Artificial intelligence expert Robert J. Marks tackles the contentious subject of military drones in his just-published book, The Case for Killer Robots: Why America’s Military Needs to Continue Development of Lethal AI.
Many sources (30 countries, 110+ NGOs, 4500 AI experts, the UN Secretary General, the EU, and 26 Nobel Laureates) have called for these lethal AI weapons to be banned. Dr. Marks, a Distinguished Professor of Electrical and Computer Engineering at Baylor University, disagrees.
What if ambitious nations such as China and Iran develop lethal AI military technology but the United States does not? Nations that wish to maintain independence (sovereignty), he argues, must remain competitive in military AI. (“Advanced technology not only wins wars but gives pause to otherwise aggressive adversaries.”)
Of course, the serious dangers posed by killer robots are not fanciful. Neither are the ethical challenges. But dealing with those dangers and challenges will require a sober assessment of reality, not simply appeals to emotion. (p. 17)
Unlike some commentators, Dr. Marks, and Director of the Walter Bradley Center for Natural and Artificial Intelligence at Discovery Institute, does not attribute superhuman powers or ambitions to AI. Calling that view “modern alchemy,” he notes, “Computer programs follow the instructions from their programs and nothing more.” It is the user who decides how the AI will be used, for better or worse.
The book is free for download here.
It is also available at Amazon on Kindle (for US$1.00) and as a paperback for US$6.95.
Some thoughts from the book:
New military technologies can mean the difference between life or death, between a drawn-out conflict with more casualties and more suffering and a conflict that is concluded quickly and decisively. (p. 19)
Long before the Cold War, the US and Nazi Germany were racing to develop an atomic bomb in WWII. The war in Europe ended before Germany succeeded.

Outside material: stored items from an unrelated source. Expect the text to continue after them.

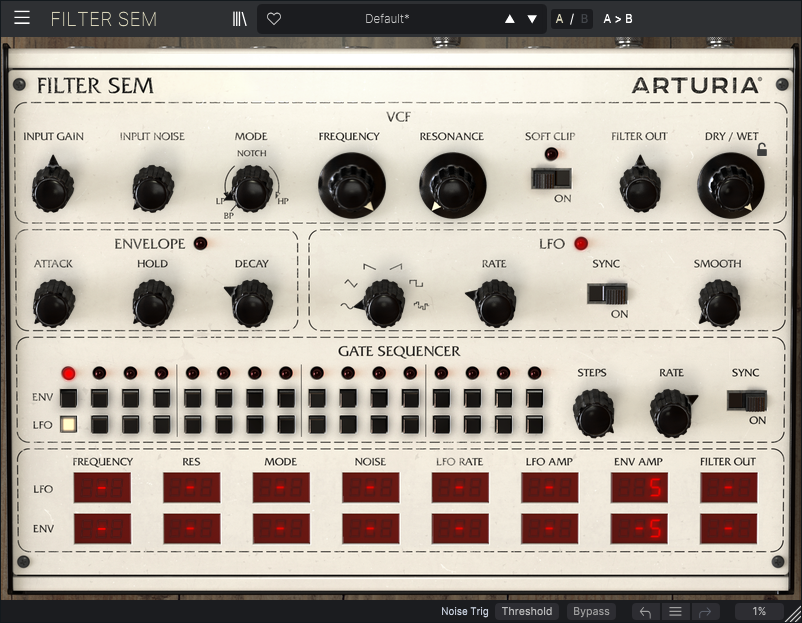This screenshot has height=623, width=802.
Task: Click the window resize handle in corner
Action: (793, 614)
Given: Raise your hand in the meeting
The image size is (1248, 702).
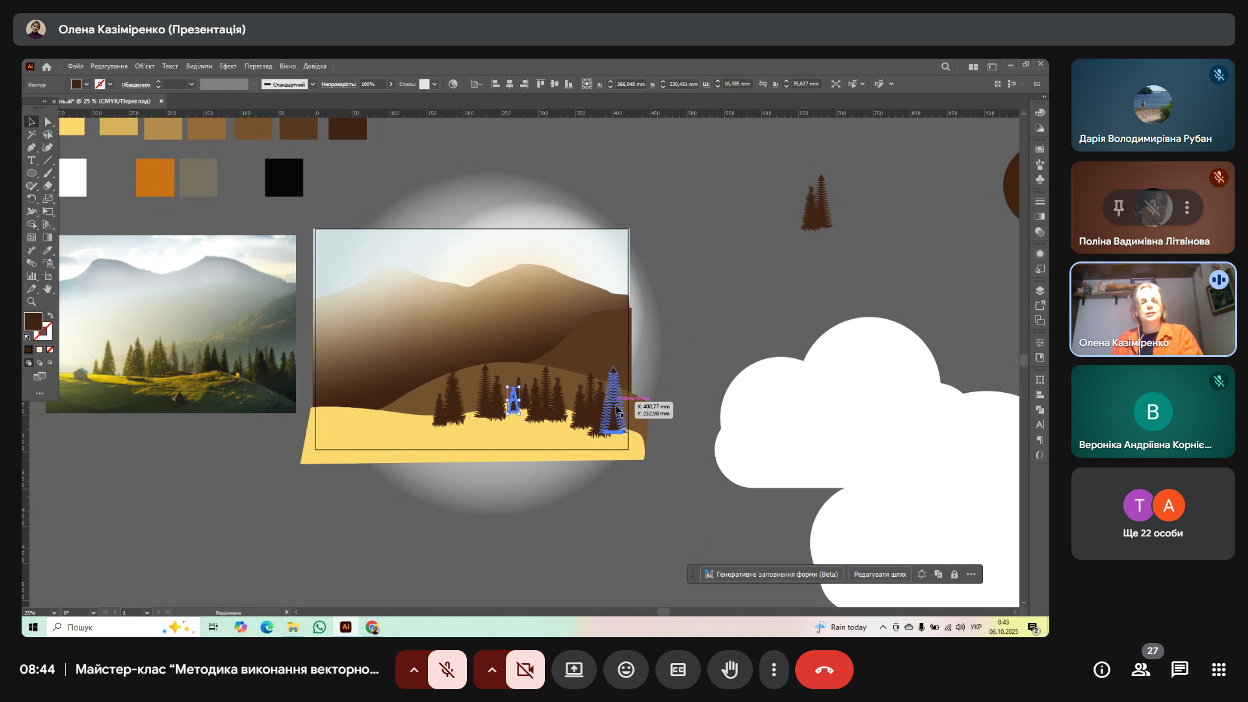Looking at the screenshot, I should [730, 670].
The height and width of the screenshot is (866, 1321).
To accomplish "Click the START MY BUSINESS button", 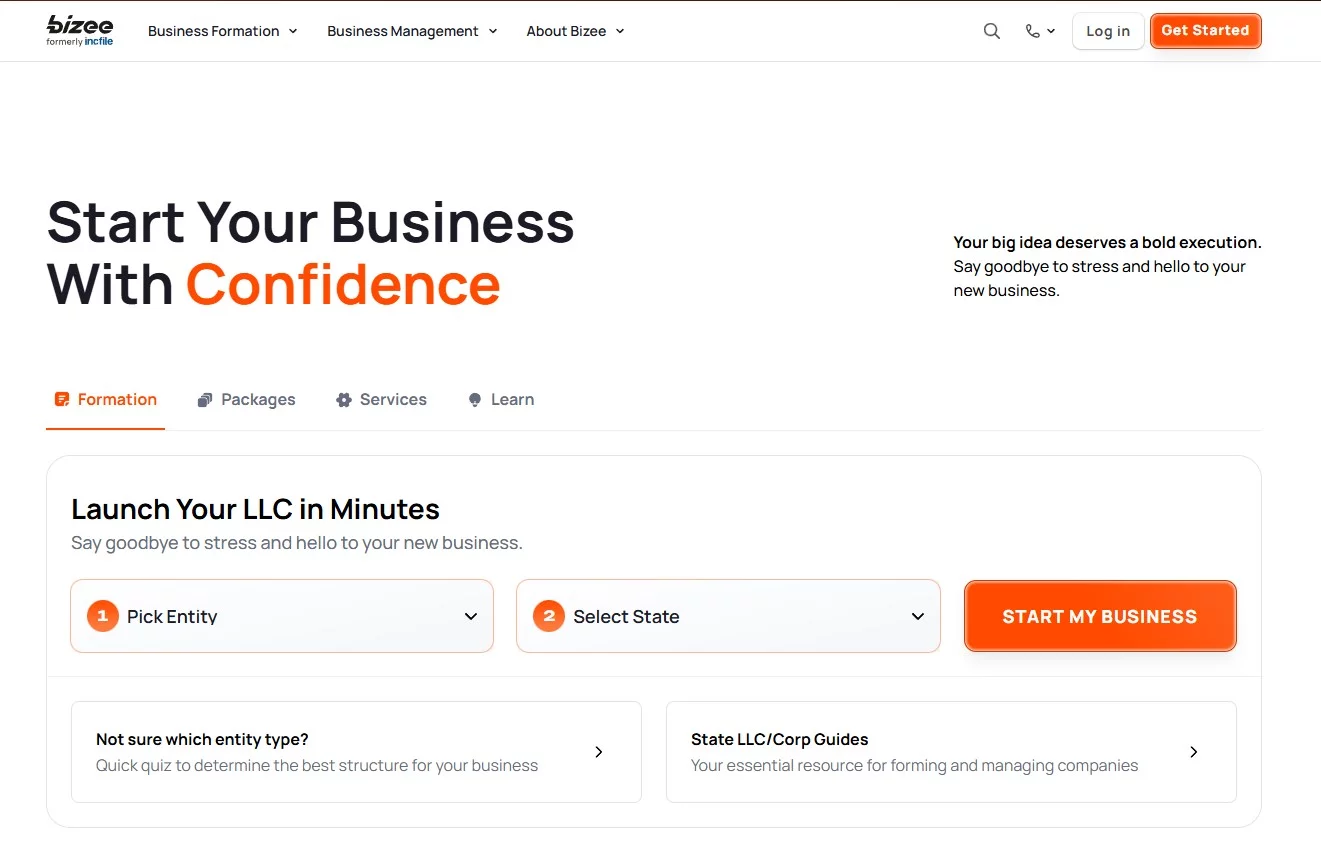I will point(1099,616).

But suppose an American citizen-led peace movement had succeeded in banning development of the terrible bomb, and the war hadn’t ended when it did? Such protests didn’t happen, because the development of the bomb was kept top secret. Had the Nazis developed the atomic bomb first, flags in the US today might be sporting swastikas or big red circles on white instead of the Stars and Stripes. This is the scenario depicted in the Netflix alternative history series The Man in the High Castle(trailer) where the Allies lost WWII because the Nazis won the atomic bomb race. (p. 21)

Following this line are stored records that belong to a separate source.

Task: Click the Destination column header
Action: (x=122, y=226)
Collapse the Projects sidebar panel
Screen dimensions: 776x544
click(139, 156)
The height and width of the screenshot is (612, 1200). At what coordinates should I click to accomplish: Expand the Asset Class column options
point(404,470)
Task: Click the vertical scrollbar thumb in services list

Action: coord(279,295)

Technical entrepreneur and maverick Peter Thiel claims that Google is “working with the Chinese military” and has been “thoroughly infiltrated” by Chinese spies. China continues to steal intellectual property from the United States, prompting mandated compliance officers to monitor intellectual property exports at all major US research institutions, including universities. And China is developing killer robots. China’s efforts in the development of AI prompt questions like “Will China lead the world in AI by 2030?” China clearly recognizes the importance of technology like AI in establishing industrial and military superiority. (p. 23)
You can listen to the Executive Summary and Introduction here (10:06 min):
You can also catch an audio interview with Dr. Marks at Ed Martin at Phyllis Schlafly Eagles (9:51 min, January 10, 2020). He’ll also be available in an open line format at Coast to Coast AM with Ian Punnett on January 17, 2020 if you would like to ask him some questions.
Further reading: Why we can’t just ban killer robots Should we develop them for military use? The answer isn’t pretty. It is yes. (Robert J. Marks) (February 15, 2019)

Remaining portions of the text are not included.